Un escalofrío recorrió los brazos de Feyn. ¿Podía él verla? Pero no, él solo esperaba que ella estuviera observando.

—Y ahora he venido porque la verdad permanece. Morirás. He venido una última vez para salvarte. Por la verdad. Por amor.

Algo respecto a él… el hombre era ferviente. Magnífico, incluso en su demacrada condición. Antes la había ganado con su convicción. Con argumentos febriles y persuasivos. Ella supo entonces que él soportaría cualquier experimento, cualquier dolor que le provocara todo un equipo de alquimistas. Algo era cierto: él creía. Una convicción sin evidencia… sin siquiera un líder vivo. Esto maravillaba a Feyn. La desconcertaba.

La vena negra debajo de la superficie de la mano le picó, y ella se rascó; una de las uñas le sacó sangre.

Rom había tenido razón en muchas cosas, eso era así. Pero cuántas vidas había gastado en la búsqueda de esto… ¿de esta fe en algo como para entregar su vida a un propósito superior incluso al sueño de la felicidad o al temor al infierno? Sería un acto de misericordia matar ahora al hombre.

—Usted habla de amor —manifestaba Corban—. ¿Y produce menos dolor el amor? ¿Menos ira? ¿Más paz? Creo que los de su clase deben ser un manojo de nervios viviendo como vive usted ahora. Llenos de desdicha.

Rom no respondió. No había duda que los suyos conocían la desdicha.

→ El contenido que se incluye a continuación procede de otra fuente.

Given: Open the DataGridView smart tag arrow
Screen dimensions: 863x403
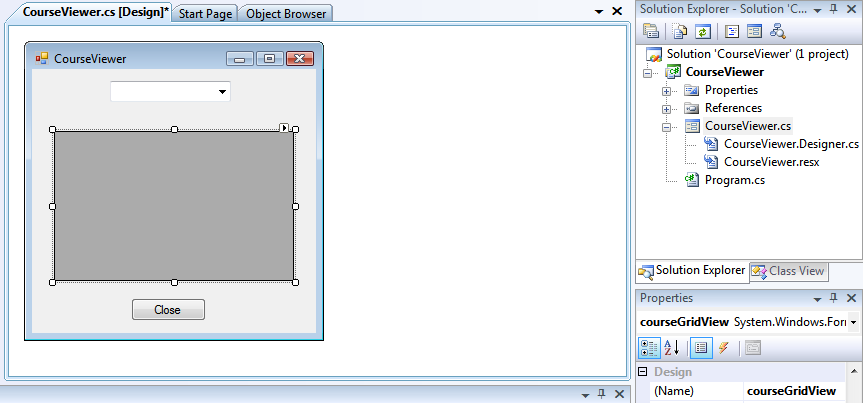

Corban le levantó la cabeza por la barbilla, y la fijó al respaldo de la silla con una correa de cuerpo a través de la frente. Otra debajo de la barbilla.

La fe de él lo mataría, y él lo permitiría.

El alquimista agarró de la mesa un pequeño separador metálico y volvió a la silla. Abrió el ojo izquierdo de Rom y fijó los bordes del aparato a los párpados superior e inferior hasta que el color verde del glóbulo ocular resaltó bastante del cráneo.

Rom podría morir en un charco de su propia fe. ¿Para qué? ¿Para demostrar algo? ¿Para supuestamente salvar a Feyn? No. Porque creía, por equivocada que fuera esa creencia.

Como tal, representaba muchas veces la amenaza que ellos habían creído que él era. Los soberanos habían entregado sus vidas a manos de los inmortales. A manos de los sangrenegras de ella. No porque tuvieran más fortaleza, sino porque estaban dispuestos a morir por lo que creían. El sufrimiento o la amenaza de muerte resultarían insuficientes para obligarlos a someterse. La razón no podía disuadirlos.

Y eso los convertía en enemigos mortales. Aunque Rom y su banda de desadaptados no representaran un peligro inmediato para el gobierno de Feyn, podrían crear más de los de su especie, y todos poseían capacidad para rebelarse. Ella no podía tolerar tal amenaza a su soberanía.

Rom era la clave para su propia especie.

Si él no reaccionaba al dolor ni a la razón, ella se ganaría su confianza. ¿No había él hecho lo mismo por ella una vez?

Corban había vuelto a la silla con un instrumento único hecho a mano que asemejaba una garra redonda con un mango largo. Los bordes brillaron a la luz de la antorcha mientras el alquimista guiaba la hoja hacia el ojo izquierdo de Rom.

Feyn dio un paso al frente y accionó un interruptor. El dispositivo eléctrico farfulló con vida industrial e inundó la cámara con luz.

El alquimista se detuvo mientras Feyn pulsaba un botón junto al interruptor.

—Deja el ojo —ordenó ella—. Él ya está ciego.